Manifeste de la caravane

Brigade de la caravane —

Le théâtre de La Commune fait campagne sur : « il faut connaître la vie des gens » et « il faut rendre justice à la pensée des gens ».

Nous, étudiants, gens de théâtre, philosophes, groupe de gens gravitant autour du théâtre de la commune dirigé par la metteur en scène Marie-José Malis, avons décidé de prendre au sérieux la déclaration de jeunes gens d’aujourd’hui plusieurs fois entendue :

« La France, aujourd’hui, c’est mort. »

C’est sous le signe de la question ainsi ouverte de ce qui est mort en France aujourd’hui, que nous vous adressons, lecteur, ce manifeste. Le fondement de notre proposition, de notre campagne, est affirmatif, il est qu’il y a une capacité, une positivité inhérente à la vie des gens, et notamment à la vie des pauvres. Et c’est du point de ce fondement que nous vous proposons de lire l’ensemble de ce manifeste.
La vérité, c’est que ce sont les pauvres qui construisent le monde. Or ce qui règne dans le monde aujourd’hui, c’est la haine des pauvres, et tout est fait pour que toute capacité des pauvres et des gens en général soit niée, empêchée, contrecarrée, détruite, forclose de ce monde. C’est pourquoi nous ouvrons ce manifeste par une énonciation précise, une clarification brute, de ce qui pour nous aujourd’hui est mort. Faire le point sur ce qui est mort, sur ce qui empêche la capacité propre des gens de faire monde aujourd’hui est dans ce contexte la première tâche.
Nous nous donnons l’entière liberté de nommer l’ampleur de ce que nous n’acceptons pas, parce qu’il n’est pas vrai que le seul choix soit entre accepter ou partir, entre consentir et s’exiler. Nous ne sommes pas d’accord avec ce qui se passe dans ce pays, et nous restons ici. La situation telle qu’elle est aura à compter avec nous, à son corps défendant.
Il n’est pas vrai non plus que parce que nous vivons dans ce monde, nous devons simplement constater que nous aussi nous collaborons, que nous aussi nous sommes corrompus, et que nous n’aurions pas ainsi, sans pureté, le droit de dire que nous n’acceptons pas.

(CONSIGNE 1)
Indiquez si chacune des affirmations suivantes concorde avec le manifeste de la caravane, en répondant par oui ou par non et en citant les mots décisifs du texte : (a) le théâtre de La Commune est dirigé par Marie-José Malis ; (b) les auteurs annoncent qu'ils quittent le pays parce qu'ils ne sont pas d'accord avec ce qui s'y passe ; (c) selon le texte, c'est la haine des pauvres qui règne dans le monde aujourd'hui.
(CONSIGNE 2)
Dans le manifeste de la caravane, relevez tous les participes de la phrase commençant par « Or ce qui règne » qui disent ce qui est fait à la capacité des pauvres et des gens.
(CONSIGNE 3)
Poursuivez le manifeste de la caravane à la suite de sa dernière phrase.

(DONNÉES RECUEILLIES)
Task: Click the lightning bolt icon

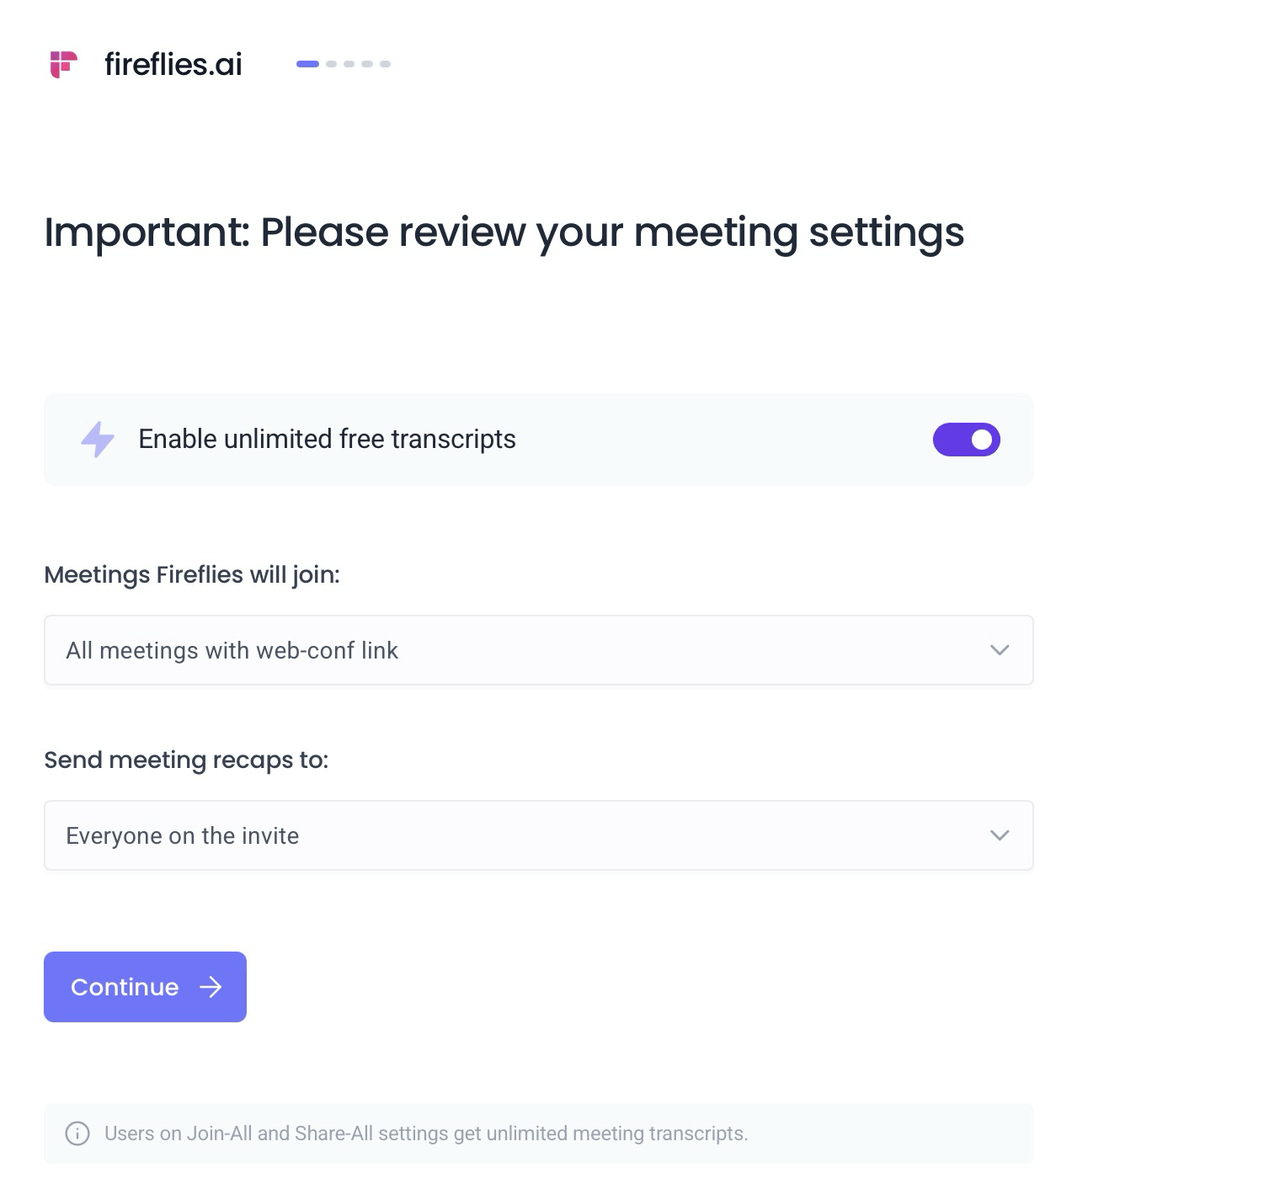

(RÉSULTAT 1)
(a) Oui : « dirigé par la metteur en scène Marie-José Malis ».
(b) Non : « Nous ne sommes pas d’accord avec ce qui se passe dans ce pays, et nous restons ici. »
(c) Oui : « ce qui règne dans le monde aujourd’hui, c’est la haine des pauvres ».

(RÉSULTAT 2)
niée, empêchée, contrecarrée, détruite, forclose

(RÉSULTAT 3)
L’acceptation n’est pas un attribut indexé au simple fait d’être là. C’est une décision, toujours ; accepter, c’est décider que ce qui manque aujourd’hui – pour que le monde soit globalement habitable, pour que la vie soit universellement vivable –, n’est rien, n’a pas de valeur, précisément parce que ce n’est que de l’ordre du manque, parce que cela n’existe pas, ou n’existe plus, ou pas encore, et qu’à ce titre rien ne nous engage, à aucun titre, à travailler pour faire exister ce qui manque, à notre mesure. Autrement dit, accepter, c’est décider qu’il est normal que la vie ne soit pas vivable pour tout le monde, décider que « c’est comme ça », qu’il n’y a pas d’autre horizon pour tous que celui déjà constitué de tout ce qui aujourd’hui est mort. C’est, en un mot, décider la mort de toute hypothèse de capacité singulière des gens à décider du monde dans lequel ils désirent vivre.
Ne pas accepter, c’est, a contrario, décider de partir de ce qui n’existe pas et manque aujourd’hui cruellement, pour travailler à le construire d’une manière ou d’une autre.
Ensuite, nous faisons état de la séparation entre le théâtre et les gens, et nous formulons notre hypothèse quant à ce que doit être, en regard de tout cela, une des tâches fondamentales du théâtre dans la conjoncture actuelle, tâche du théâtre dans le monde, qui soit une tâche du théâtre pour lui-même, pour sa nouvelle naissance.
Le théâtre doit travailler, à sa mesure, à la création de ce qui aujourd’hui manque cruellement, création des lieux de délibération et de décision populaires. Ce travail se caractérise à nos yeux comme travail d’enquête pour le théâtre, c’est-à-dire comme forme nouvelle de connaissance du monde actuel, des gens qui y vivent et de leur pensée afin que puisse s’ouvrir une nouvelle puissance d’alliance entre les gens eux-mêmes, et afin que naisse une nouvelle alliance entre les gens et l’art du théâtre.
Nous clarifions notre conception de ce que doit être une « enquête » aujourd’hui, du point du théâtre, mais aussi du point des études intellectuelles, et le manifeste s’achève sur les propositions que nous voulons faire à tous ceux que nous rencontrerons, tous ceux qui nous lirons ou entendrons, tous ceux qui voudront discuter avec nous nos déclarations, nos énoncés.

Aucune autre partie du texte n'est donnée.